Il faut les développer. Je tiens à souligner celui de la ville de Ploemeur qui fédère aujourd'hui l'IME de Kerdiret, l'école Jacques-Prévert (collaboration éducateurs et enseignants) et le centre de Kerpape et son pôle enfance. C'est un partenariat exemplaire. Car la France est en faute au regard de ses enfants, mais également en faute à l'égard des adultes autistes. Ils sont soit dans des hôpitaux psychiatriques - or leur place n'est pas là - soit chez leurs parents, qui vieillissent. C'est un vrai sujet de société. Ce n'est pas simple mais il faut rappeler que 2013 est vraiment le moment de le faire.
Il y a donc urgence...
Oui, car la France, dans les cinq ans qui viennent, doit passer un cap et devenir digne vis-à-vis des personnes souffrant d'autisme. Le rapport de la Haute autorité de santé doit se traduire sur un point fondamental : la psychanalyse appliquée à l'autisme, c'est terminé ! Je le dis très clairement. Aux Etats-Unis, au Canada, en Grande-Bretagne, en Belgique, les méthodes éducatives et comportementales permettent aux enfants de devenir autonomes. 50 % des enfants avec autisme qui en bénéficient seront autonomes à l'âge adulte, c'est cela l'enjeu. Des initiatives vont être prises : la ministre va saisir l'Igas (Inspection générale des affaires sociales) pour mesurer en France le financement de l'autisme et ses effets ; le groupe autisme va aussi proposer à l'Assemblée nationale de saisir la Cour des comptes sur le volet financier. Ces rapports seront rendus publics lors des journées parlementaires fin 2013-début 2014.

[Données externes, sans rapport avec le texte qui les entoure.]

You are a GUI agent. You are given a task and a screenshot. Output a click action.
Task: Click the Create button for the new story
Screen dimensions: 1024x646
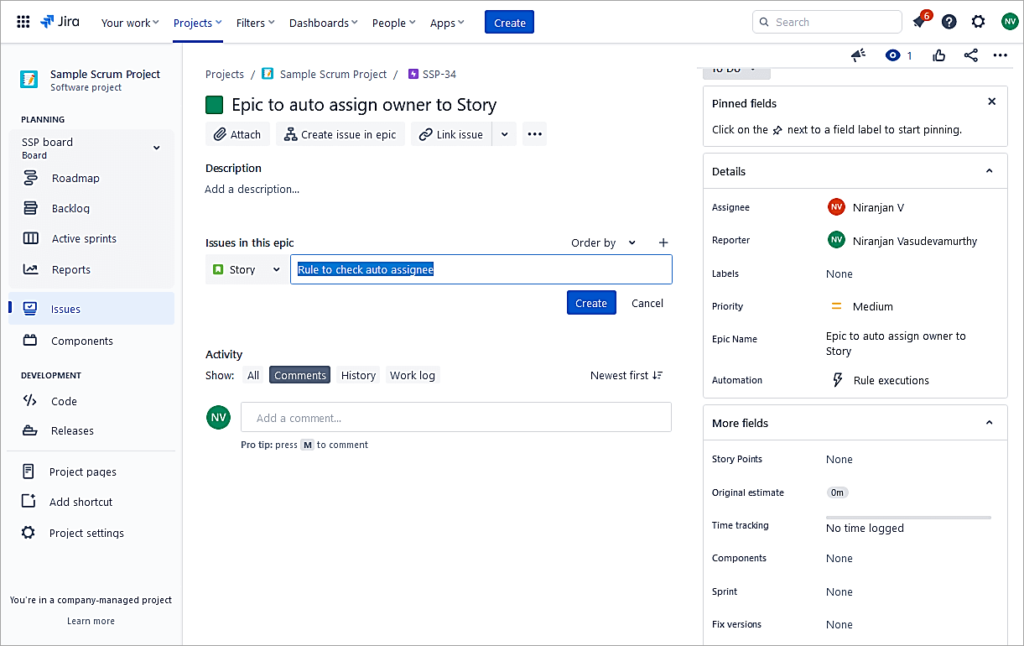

Quels seront ses moyens financiers ?
Il existe plusieurs sources de financement. Il faut qu'il soit au moins du même niveau que le plan Autisme sortant. On fait pression sur le gouvernement car c'est une bataille. On devrait être autour de 200 M€. J'aimerais que ce soit beaucoup plus, je suis réaliste mais j'insiste pour que les fléchages soient les bons. C'est ce que demandent les parents.
Tous les financeurs jouent-ils le jeu ?
Non. J'ai écrit, voilà près de deux ans, à François Goulard, le président du conseil général du Morbihan. Je n'ai toujours pas eu de réponse. Il y a pourtant des acteurs importants du Département qui sont directement impliqués sur ce sujet. C'est inacceptable. Certes, c'est à l'État d'assumer mais le Département doit aussi se mobiliser. Je dénonce cette attitude. C'est un manque de respect pour les parents et les enfants.